• [Problem details]:
Only the lines from the start of the entries through the line with "Task: Click the ROA (%) column header" should be returned, each exactly as it stands, and no pictures.

(Collected data entries)
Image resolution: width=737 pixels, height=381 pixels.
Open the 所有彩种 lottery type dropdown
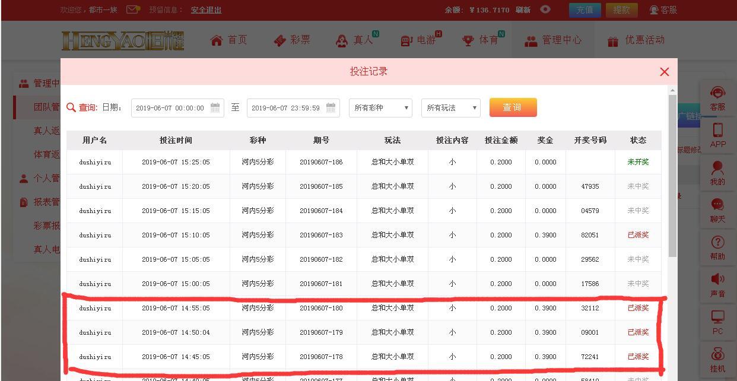[x=380, y=108]
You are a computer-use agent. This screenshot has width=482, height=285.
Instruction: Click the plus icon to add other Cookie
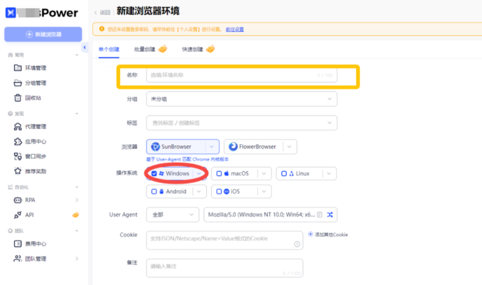[310, 234]
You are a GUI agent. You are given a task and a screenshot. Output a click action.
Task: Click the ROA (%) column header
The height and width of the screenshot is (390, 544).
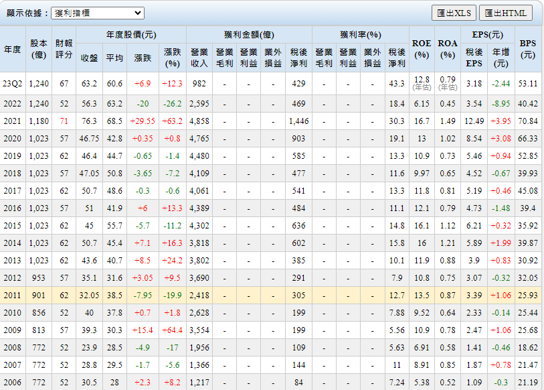point(448,50)
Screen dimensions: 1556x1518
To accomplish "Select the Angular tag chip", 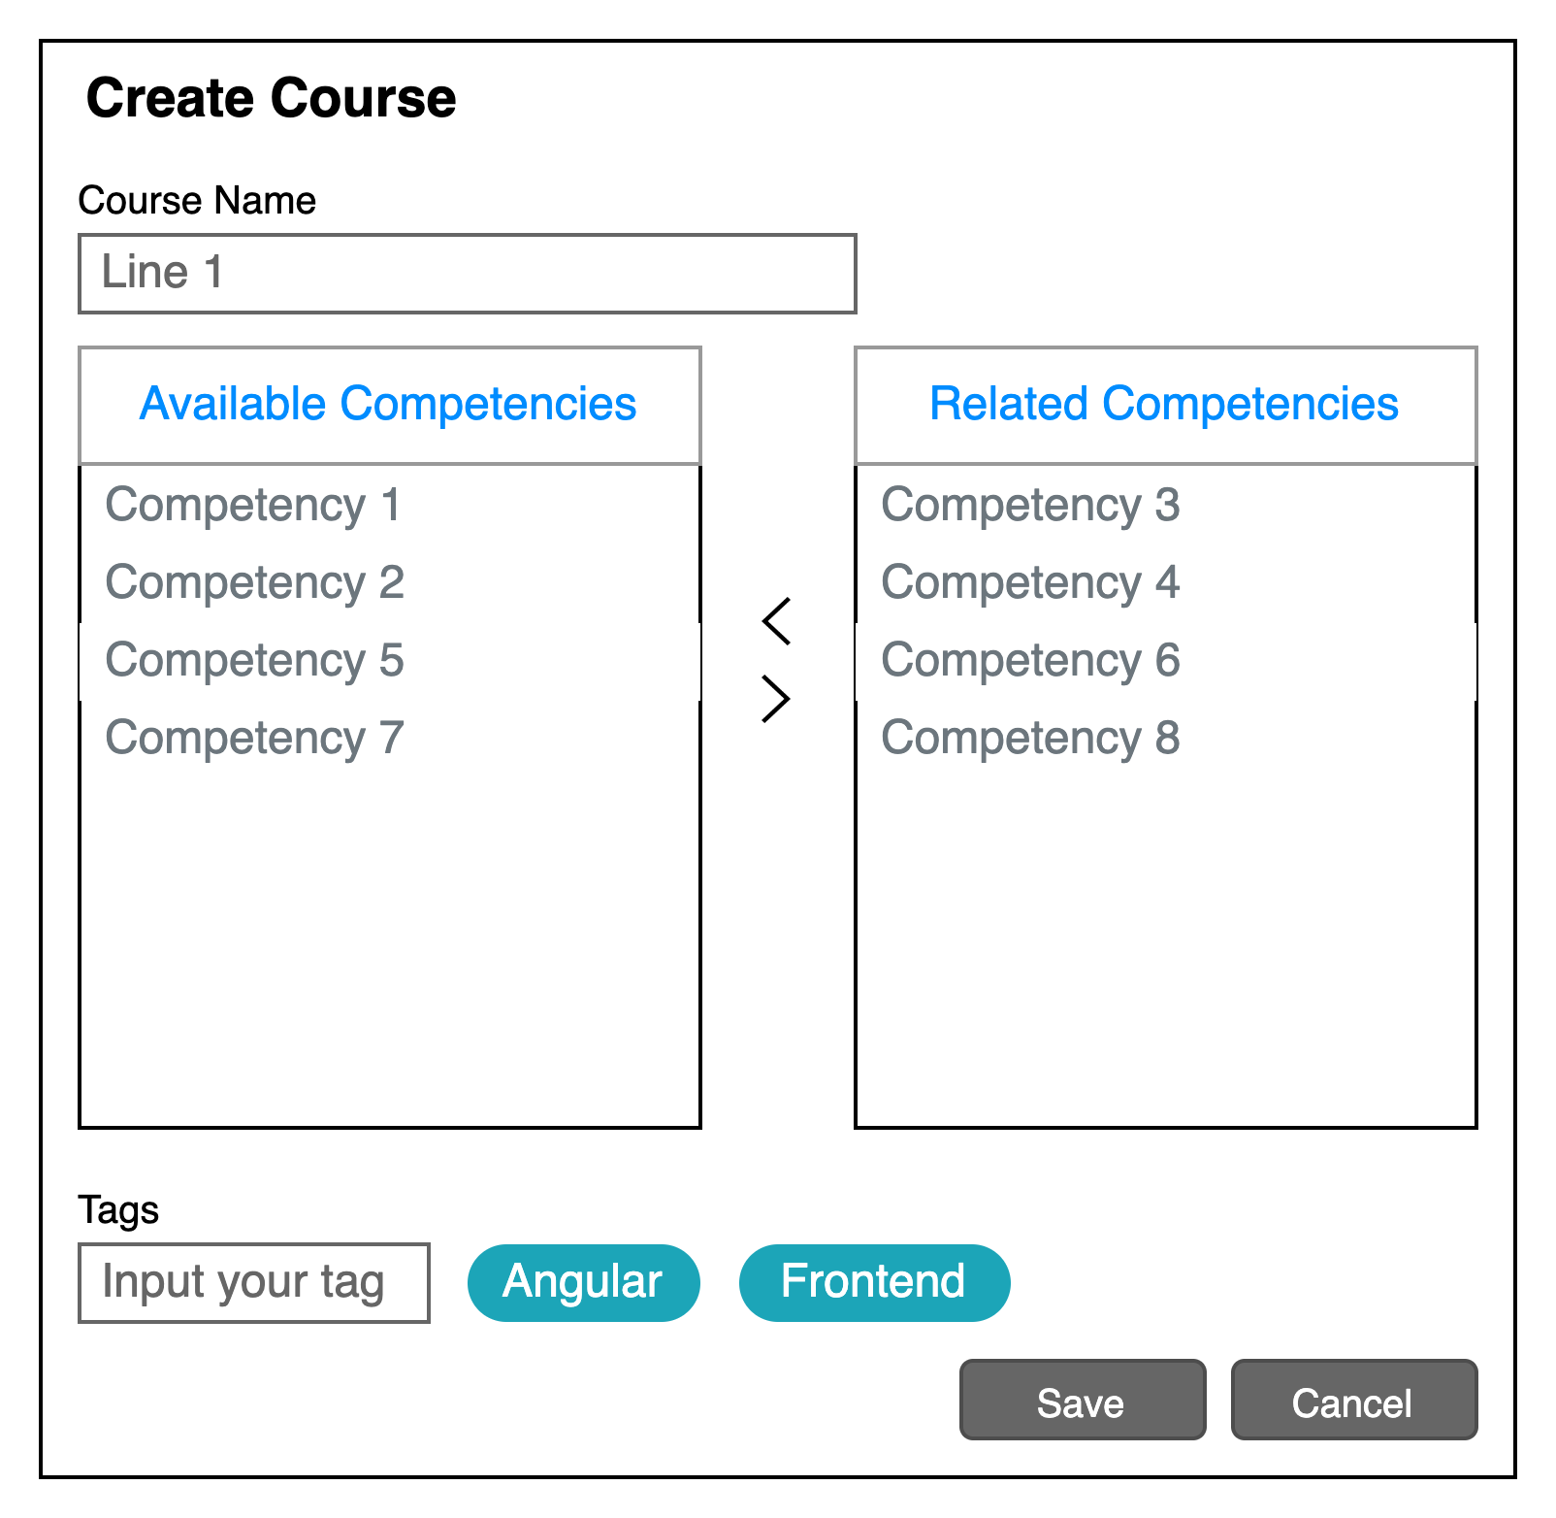I will [583, 1282].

• [Response to this task]:
Image resolution: width=737 pixels, height=381 pixels.
Open the 所有彩种 lottery type dropdown
[x=380, y=108]
You are a computer-use agent. This screenshot has width=482, height=285.
Instruction: Click the plus icon to add other Cookie
[310, 234]
You are a GUI agent. You are given a task and a screenshot. Output a click action.
Task: Click the ROA (%) column header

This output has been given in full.